▶ [PROBLEM SET]
1. In the post on bayeselo confidence intervals, what does the "los" command stand for?
2. Transcribe the passage of the bayeselo post that opens with the words containing "Maybe someone already" and closes with "only a few.".
3. Go on with the post about bayeselo's confidence intervals, picking up after its last sentence.

▶ [SOURCE]
┄┄┄┄┄┄┄┄┄┄

Maybe someone already said this but you have to understand something very important about the confidence intervals of bayeselo: bayeselo has 3 different methods for computing confidence intervals. The default algorithm is the fastest, but not the most accurate: it does as if the estimated rating of opponents are their true ratings. This will underestimate the uncertainty in general, and particularly of a program who played a lot of games against opponents who played only a few.

The most accurate method computes the whole covariance matrix. It has a cost quadratic in the number of players, so I do not use it as the default, because it would take too much time and memory when rating thousands of players.

So, if you are rating a few players and would like better confidence intervals, you should run the "covariance" command in bayeselo, after "mm".

Also, it is important to understand that a confidence interval in general has little meaning, because elo ratings are relative. They are not estimated independently: there is some covariance in the uncertainty. That is to say, you cannot estimate the probability that one program is stronger than another by just looking at their confidence intervals. That is why I made the "los" command (for "likelihood of superiority"). "los" is a more significant indicator. In order to compare two programs, instead of running two separate experiments with two separate PGN files and look at the confidene intervals, it is a lot better to have only one PGN file with all the games, and compare the two programs with the los command.

┄┄┄┄┄┄┄┄┄┄

▶ [SOURCE MATERIAL]
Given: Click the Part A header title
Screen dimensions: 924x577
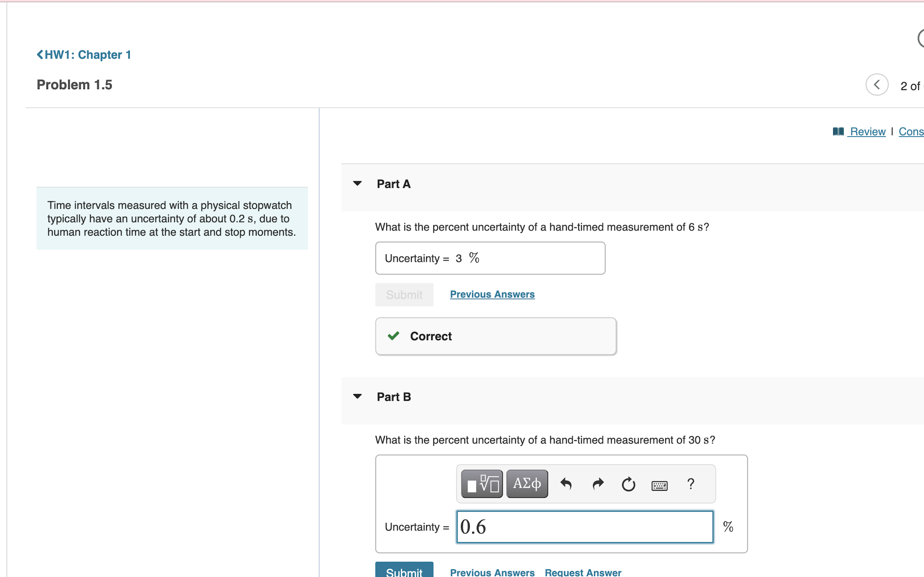Looking at the screenshot, I should point(394,184).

┄┄┄┄┄┄┄┄┄┄

▶ [TASK RESULTS]
1. Likelihood of superiority.

2.
Maybe someone already said this but you have to understand something very important about the confidence intervals of bayeselo: bayeselo has 3 different methods for computing confidence intervals. The default algorithm is the fastest, but not the most accurate: it does as if the estimated rating of opponents are their true ratings. This will underestimate the uncertainty in general, and particularly of a program who played a lot of games against opponents who played only a few.

3.
Rémi

I was not contesting your computations. I was trying to show that matches between computers exhibit some unusual variability, and that even 25,000 game matches can produce completely different Elo estimates...

My issue is "how many games will it take to get a _very_ accurate estimation of a rating so that I can determine whether a modest change is good or bad? And more recently this has become not only can I play enough games, but is it even possible to measure small changes since there is so much randomness in the games played between computers?

bob · Post by **bob** » Wed Aug 06, 2008 7:00 pm

Let me make sure I understand your "graph" comment.

I am playing matches between Crafty and 5 different opponents, a total of roughly 25,000 games. I do use one large PGN file, but it would be _very_ difficult (if not impossible) to properly order the games into the sequence they were physically played. What I end up doing is to create small PGN files of the form matchX.Y.Z where X is the number of the opponent, Y is the position number, and Z is the number of the individual match.. To explain Z, I run 40 positions, 4 games per each opponent, and then 32 of those tests. Z is a number between 1 and 32.

I may have Y and Z backward but it is irrelevant here most likely. When I combine these into a single PGN file, the original files are lexically ordered by filenames, which is probably not the order the games were intended to be played. But when I run a second run with Crafty' (rather than Crafty) the ordering is at least consistent between the two different tests.

Should I combine the two PGN collections into one to run the test? Or is the two separate runs and comparing Elo the solution? Something tells me that combining will produce different results than two separate tests.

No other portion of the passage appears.